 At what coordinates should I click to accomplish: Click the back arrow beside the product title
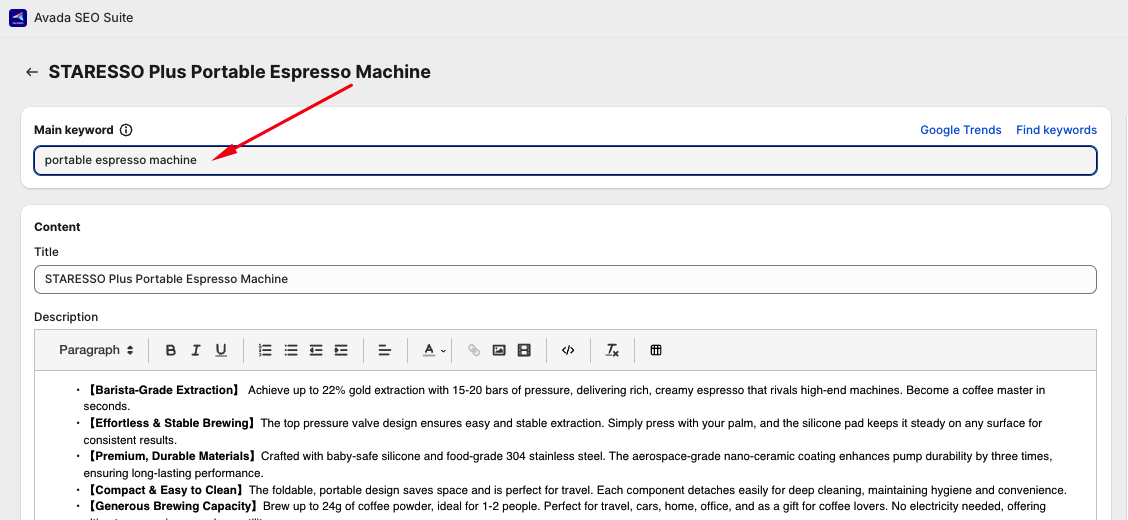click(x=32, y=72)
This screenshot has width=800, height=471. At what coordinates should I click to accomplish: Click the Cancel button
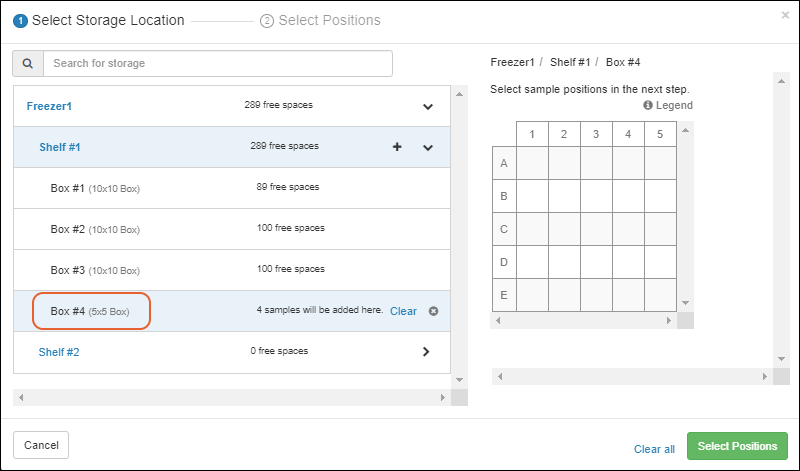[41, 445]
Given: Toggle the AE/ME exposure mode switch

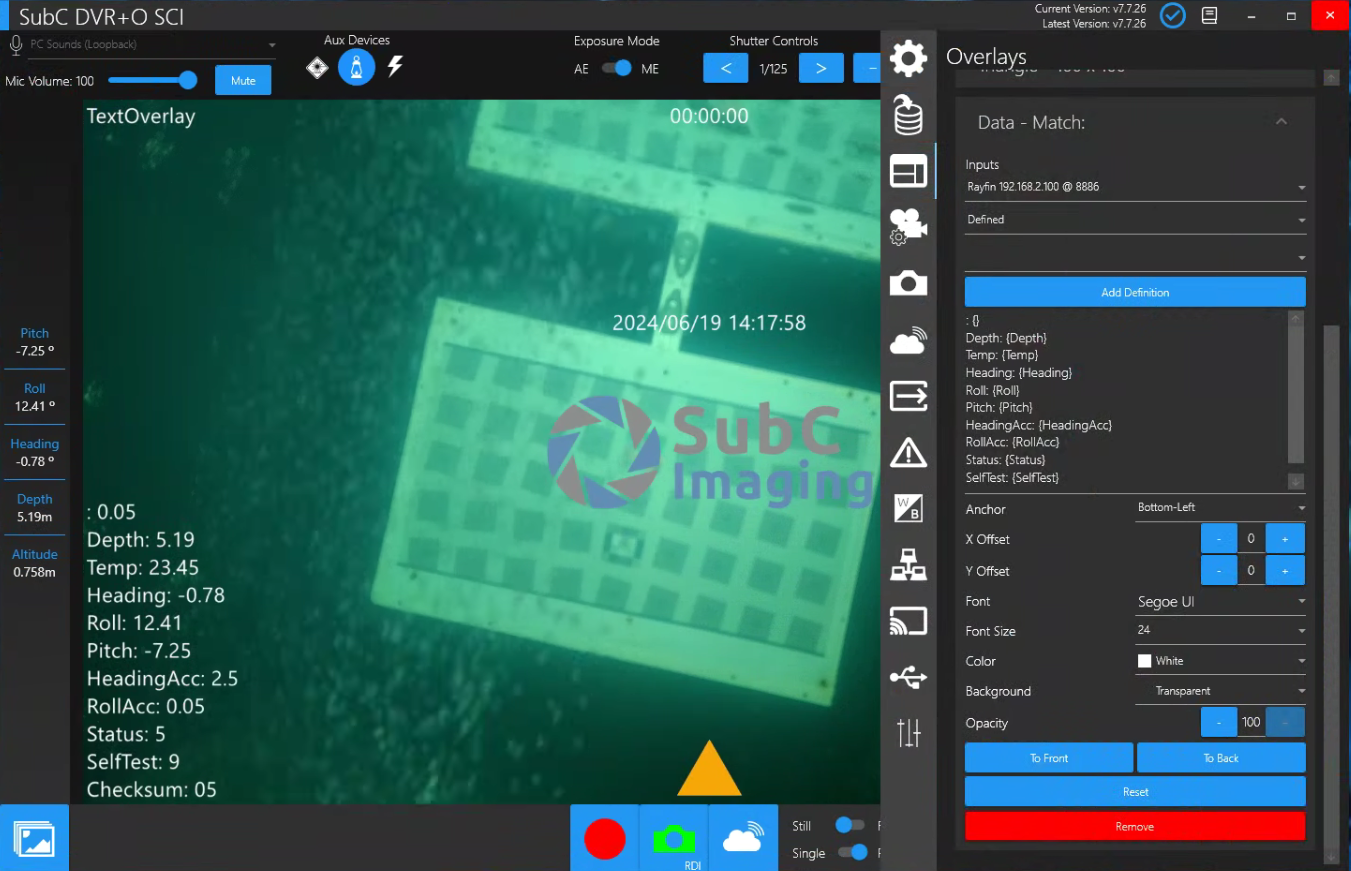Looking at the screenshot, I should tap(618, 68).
-------------------------
▸ **WHAT IS BEING ASKED**:
Please print each record above again exactly, but omit any pictures.

▸ **RESULT OF THIS EXERCISE**:
 At what coordinates should I click to accomplish: Click the back arrow beside the product title
click(x=32, y=72)
This screenshot has width=800, height=471. At what coordinates should I click to accomplish: Click the Cancel button
[41, 445]
Given: Toggle the AE/ME exposure mode switch

Looking at the screenshot, I should tap(618, 68).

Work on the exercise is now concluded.